8. Proprietary Technology as a Competitive Moat
-
Mapping:
Grab created their own hyper-localized mapping system via crowdsourcing with their 6 million drivers—indispensable due to convoluted, ever-changing roads, and indoor routing needs ([41:53]).“We mapped Southeast Asia…And the way we did it was through crowdsourcing. …We put cameras on [our drivers]…We built our own map…Being very localized is a competitive moat now.”
— Peter Oey ([41:53], [45:11]) -
Other Tech:
Payment stack and fraud prevention tools are built in-house; third-party solutions were insufficient for the region’s complexity and risk.
Notable Quotes & Memorable Moments
-
On the value of scale and localization:
“Scale is really important because it drives efficiency. …We started to add other products, but it’s all one tech stack.”
— Peter Oey ([10:14]) -
Explaining Southeast Asia’s mobile-first leap:
“Most of these Asians skipped the web…People just lived on phones from the get go.”
— Peter Oey ([14:27]) -
Why the super app model faces challenges in the West:
“The tech stack was built for more about monolithic or one product…It’s a combination of those things that makes it harder for the US to move to more of a super app concept.”
— Peter Oey ([16:02]) -
On fintech’s network effect:
“It’s actually a network effect…Their retention is up and productivity is up. So it's a real win-win for both sides.”
— Peter Oey ([22:22]) -
Advice for US companies entering SEA:
“Really localize your product. …What you do though in that one country may not work in another Southeast Asian country.”
— Peter Oey ([36:39]) -
Mission focus:
“Our mission is to drive Southeast Asia forward. …How do we empower Southeast Asians, especially the marginalized?”
— Peter Oey ([37:34]) -
On building a moat:
“It’s not easy to replicate what we did from a tech perspective, from a localization perspective. …It’s taken 13 years for us to get to where we are today.”
— Peter Oey ([45:11])
Timestamps for Key Segments
- Origin story & business model: [06:32]-[09:12]
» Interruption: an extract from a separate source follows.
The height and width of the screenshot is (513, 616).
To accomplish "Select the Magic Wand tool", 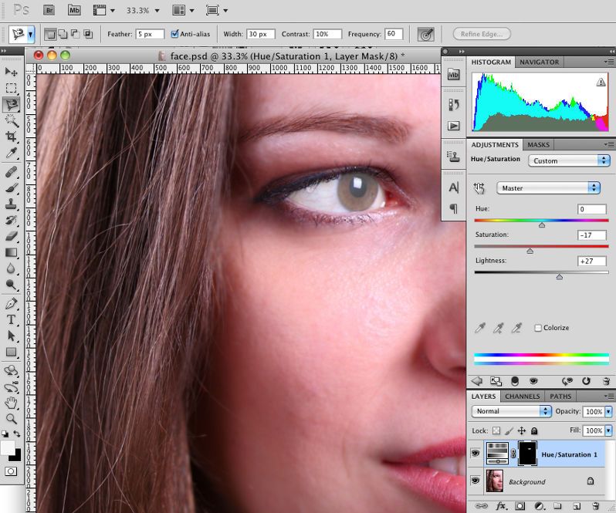I will click(12, 120).
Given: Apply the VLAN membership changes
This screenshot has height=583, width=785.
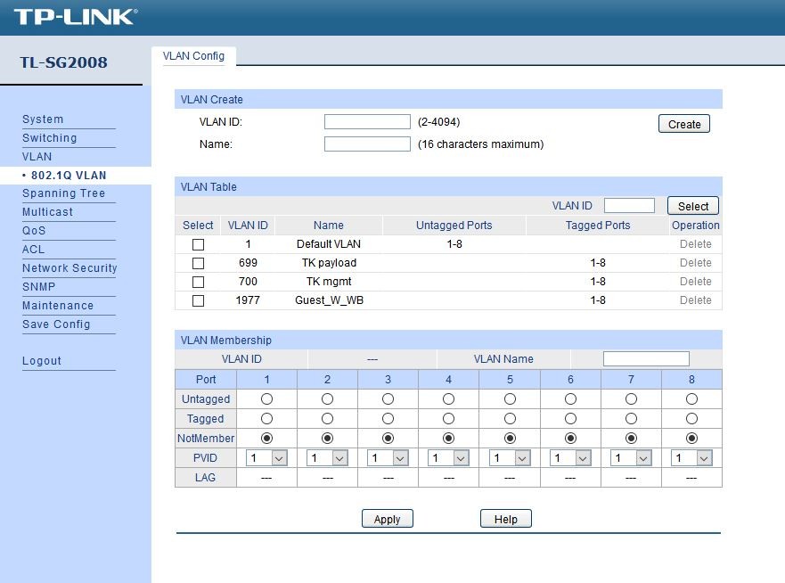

- Super app evolution and Uber acquisition: [00:00], [10:14]
- Localization & scale: [11:44]-[14:14]
- SEA’s digital & youth advantage: [14:14]-[15:10]
- Why super apps struggle in the West: [16:02]
- Fintech flywheel, lending, and digital payments: [19:33]-[23:22]
- Cash vs. cashless: [23:36]-[25:01]
- Monthly transacting users & cross-selling: [25:01]-[29:01]
- Advertising revenue opportunity: [30:54]
- SEA as a tech hub: [32:43]-[36:39]
- Advice to Western companies: [35:46]-[36:39]
- Driving economic activity & merchant digitization: [37:34]-[40:51]
- Proprietary mapping & localization moat: [41:53]-[45:11]
Tone & Takeaways
The episode is energetic, practical, and peppered with real-world operator wisdom and playful banter. Peter Oey brings contagious passion for building both technology and communities, offering a playbook for successfully layering products, creating network effects, and scaling across ultra-diverse geographies.
CJ’s curiosity and financial operator’s lens bring out actionable lessons: whether you're a startup CFO, a founder eyeing new markets, or anyone wanting to understand how digital platforms can empower millions—and generate outsized returns.
“Our mission is to drive Southeast Asia forward ... We still have a long way to go. We always say we only serve 1 in 20 Southeast Asians and we can do much more.”